Encarando a vida com positividade

Quando se trata de fé, Dani já passou por várias fases. Batizada na Igreja Católica, fez catequese, crisma, costumava ir à missa toda semana enquanto criança e adolescente. Aos 48 anos, prefere não definir uma religião. Crente no poder transformador que há dentro de cada pessoa, defende a positividade como maneira de encarar a vida. A ouvindo falar, peguei-me sorrindo (eu, a repórter) ao lembrar de uma máxima de Freud que minha psicóloga repete com frequência: "O pensamento é o ensaio da ação". 

Para a arquiteta, é exatamente isso. O pensamento vem antes de tudo e nossa falta de capacidade de controlá-lo não nos tira o domínio de escolher o que fazer com o que pensamos. "Não de modo fantasioso, mas creio que o jeito como enxergamos o mundo muda tudo", pondera. Pode-se dizer que essa perspectiva deu a Dani a 'coragem' necessária para cultivar um novo relacionamento durante a pandemia de Covid-19. Há cinco anos, compartilha os dias bons e ruins com Eduardo. O namoro começou em 2019 e, pouco depois, os dois se viram diante do obstáculo do confinamento. No segundo ano, decidiram arriscar e juntar as gavetas sob o mesmo teto. Confiar no, até então, desconhecido, deu certo. 

Na ressignificação das raízes com a família, que inclui a irmã Cristina e o sobrinho e afilhado Murilo, conseguiu também se abrir para o autoconhecimento, reconstrução e aceitar as alternativas na trilha da vida. A retomada do habitual despertou em Dani o desejo de sair do estilo 'deixa a vida me levar' e definir metas com planos traçados para fazer acontecer com mais clareza o que se propõe, como a coleção Mulheres Anjo, pinturas retratando as inúmeras facetas do sagrado feminino.

Um pouco do que somos, um pouco do que gostaríamos de ser

Não precisam muitos cliques nos posts da arquiteta para se deparar com imagens, textos e sons entusiasmantes. De um desses lampejos, a essência resumida de si mesma: "Sou o que meus olhos veem. E eles me dão asas". Adepta do conceito de que não há nada do que se arrepender, Dani mira tudo como inspiração e oportunidade. Com isso, a linha que separa o hobbie do trabalho é finíssima, tênue. 
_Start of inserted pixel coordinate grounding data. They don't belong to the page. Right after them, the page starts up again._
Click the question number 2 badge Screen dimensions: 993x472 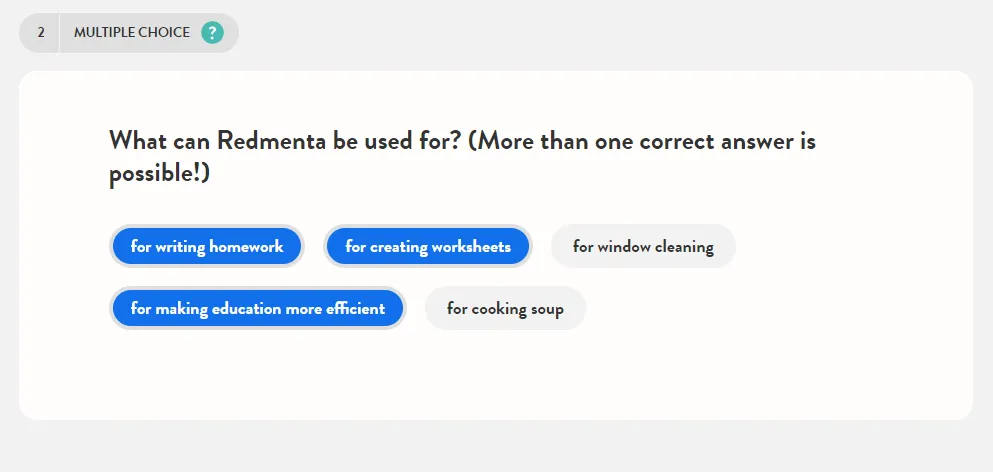[41, 32]
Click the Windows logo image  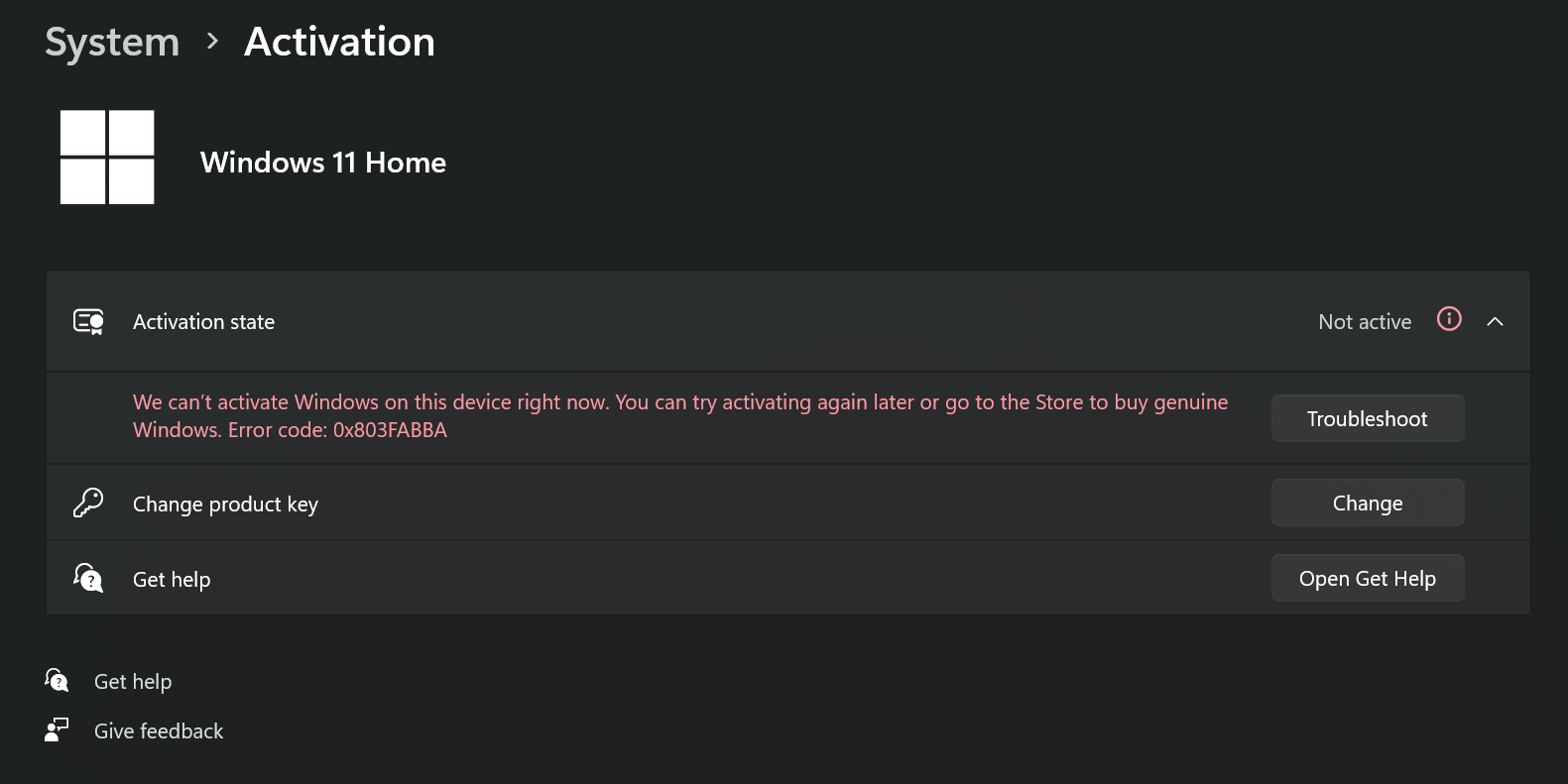107,158
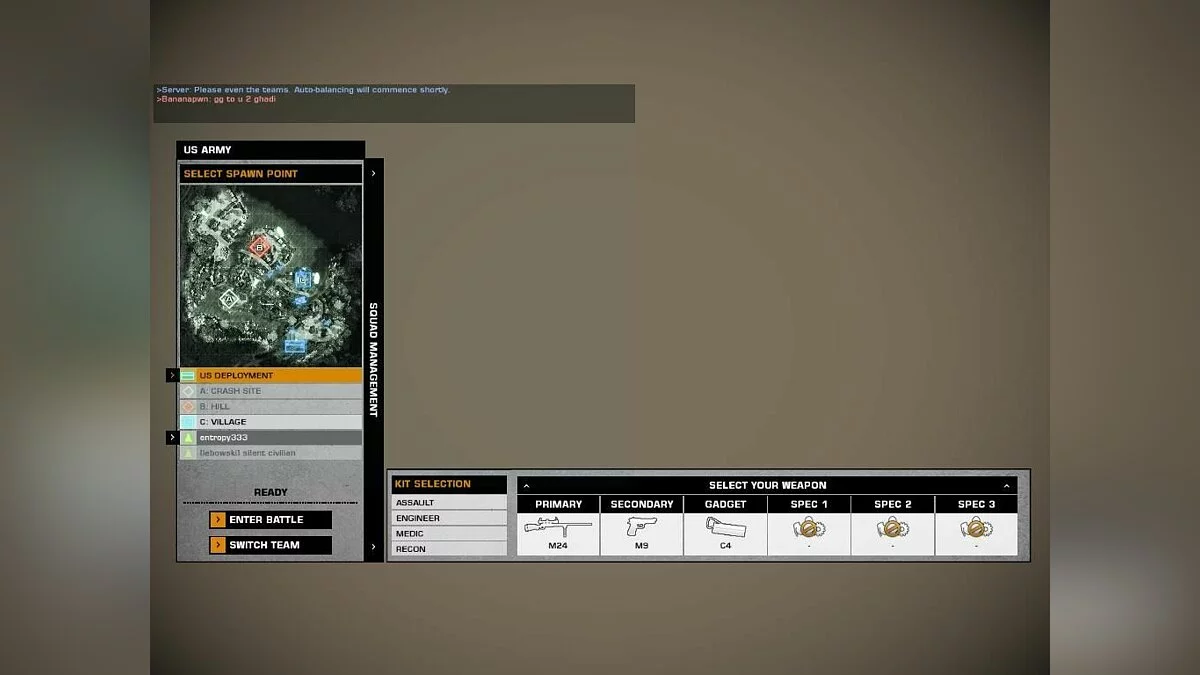Click the locked SPEC 3 slot icon
Image resolution: width=1200 pixels, height=675 pixels.
(975, 529)
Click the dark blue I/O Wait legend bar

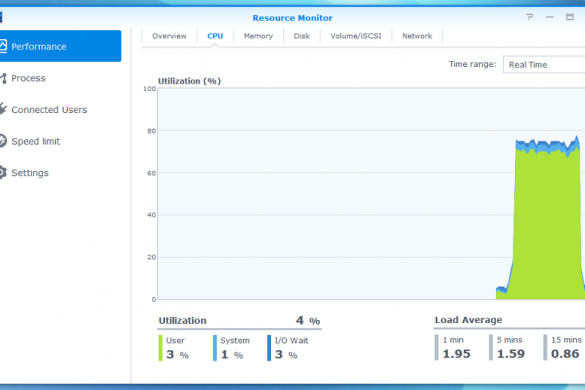[x=269, y=348]
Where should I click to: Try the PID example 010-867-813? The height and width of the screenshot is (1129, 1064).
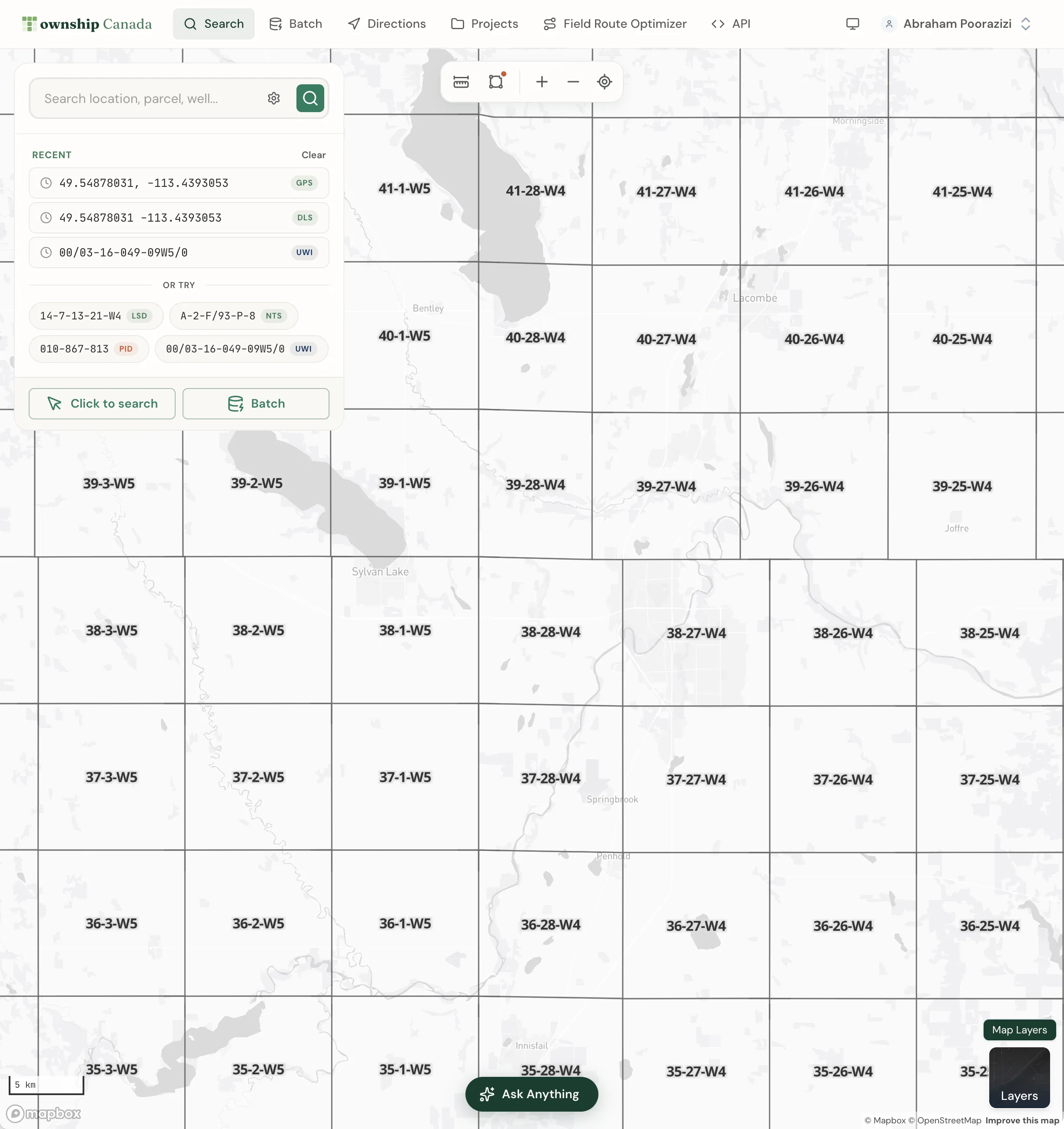pyautogui.click(x=89, y=349)
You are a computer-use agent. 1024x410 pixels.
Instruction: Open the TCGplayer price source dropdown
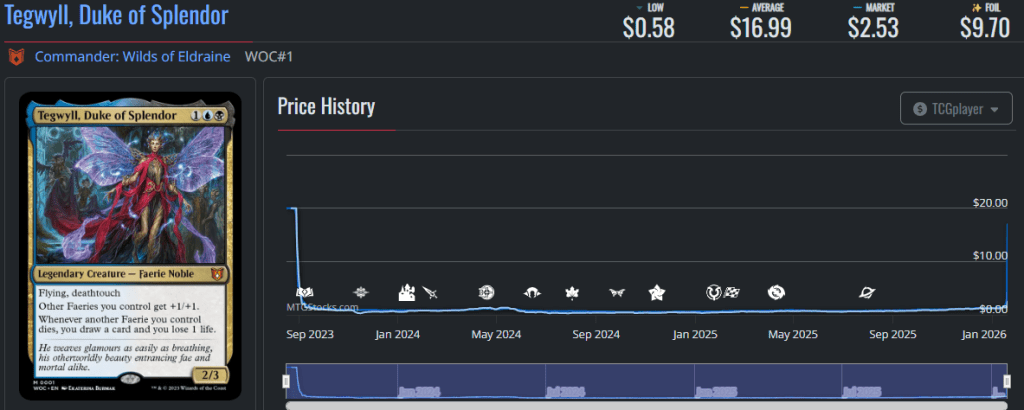956,108
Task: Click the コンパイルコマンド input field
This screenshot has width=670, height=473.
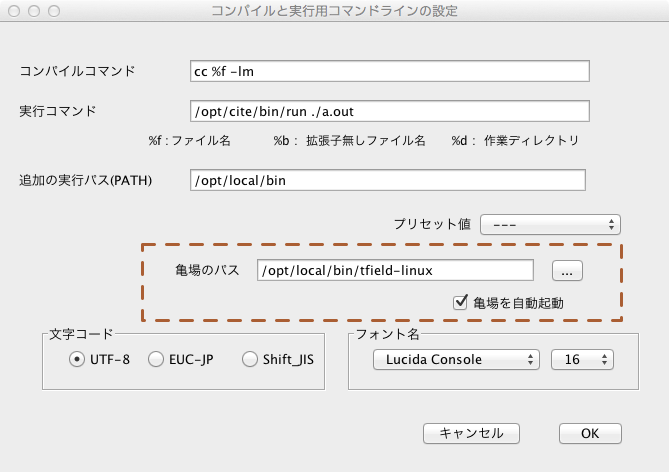Action: (389, 71)
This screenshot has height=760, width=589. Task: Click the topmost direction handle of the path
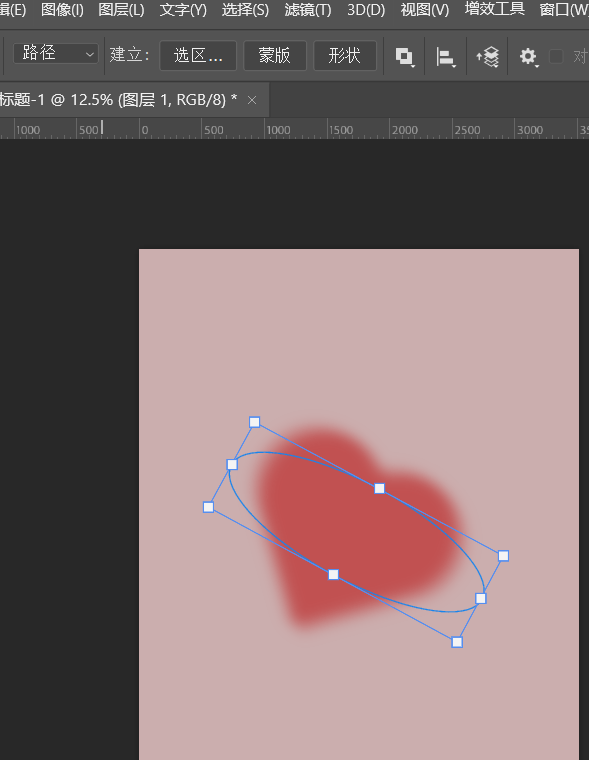pos(255,422)
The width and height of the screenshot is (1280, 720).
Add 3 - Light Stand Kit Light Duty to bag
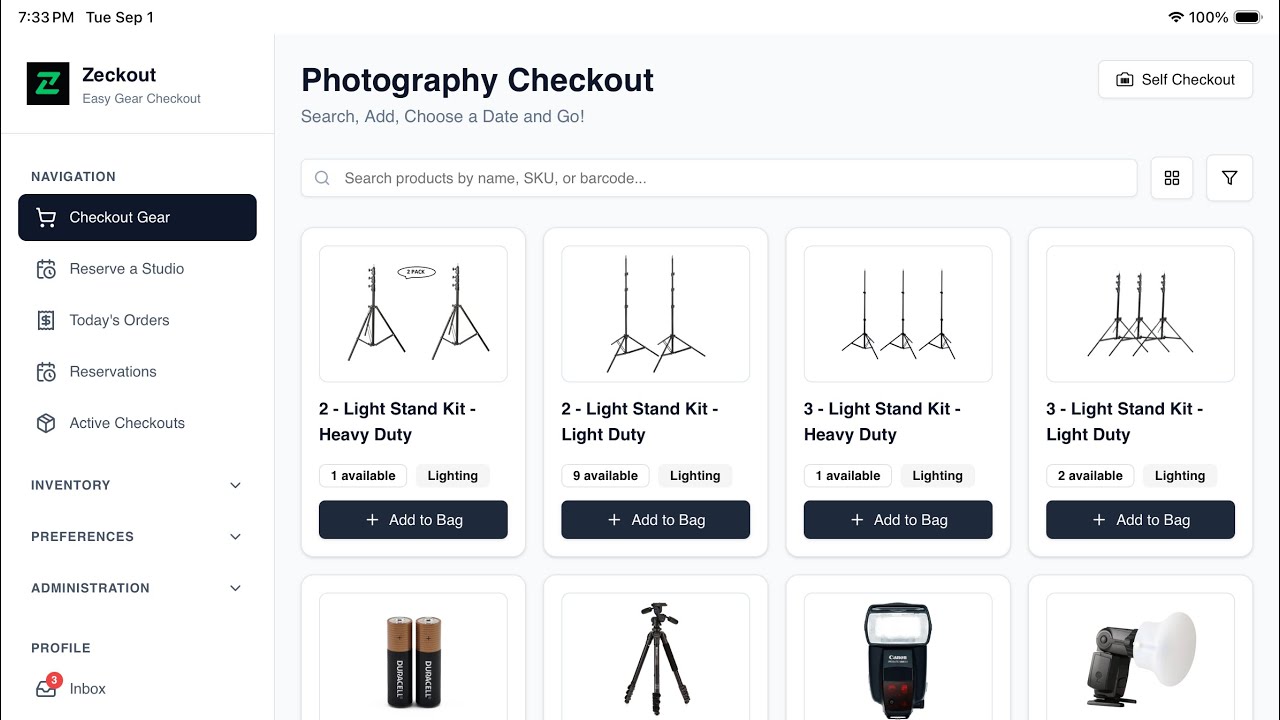point(1140,520)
Do samba, o gênero musical favorito, a nostalgia da adolescência resgatada recentemente com as letras e melodias de PetShopBoys. No som das ondas quebrando no mar ou na batida do calçado pelas ruas de Minas Gerais, estado brasileiro que considera seu lugar no mundo. Até mesmo pelas batidas inquietas do coração ao expressar uma vontade nova. Ela tem uma playlist para tudo. "Uma amiga dizia que dá pra sentir o que estou criando a partir do que estou ouvindo e compartilhando", conta. 

Amplificando o ponto de vista, de uma lente inigualável de quem tem na imagem o balizador da existência, ela segue desbravando suas próprias fronteiras e surpreendendo. Um dos mais recentes cases que ilustra bem quem é Dani é o de um desenho feito para ser impresso em uma caneca e um caderninho. Faltava algo. No dia de apresentar ao cliente, levou junto a lista de músicas que ajudou na inspiração e, assim, o que podia ser considerado apenas um objeto tornou-se uma experiência. Da mesma forma como a reação que foca ao empenhar-se em um desafio profissional, espera para o ângulo pessoal sem medo o que imortalizou Arnaldo Nunes no último álbum como vocalista da banda de rock Titãs: "Tudo ao mesmo tempo agora".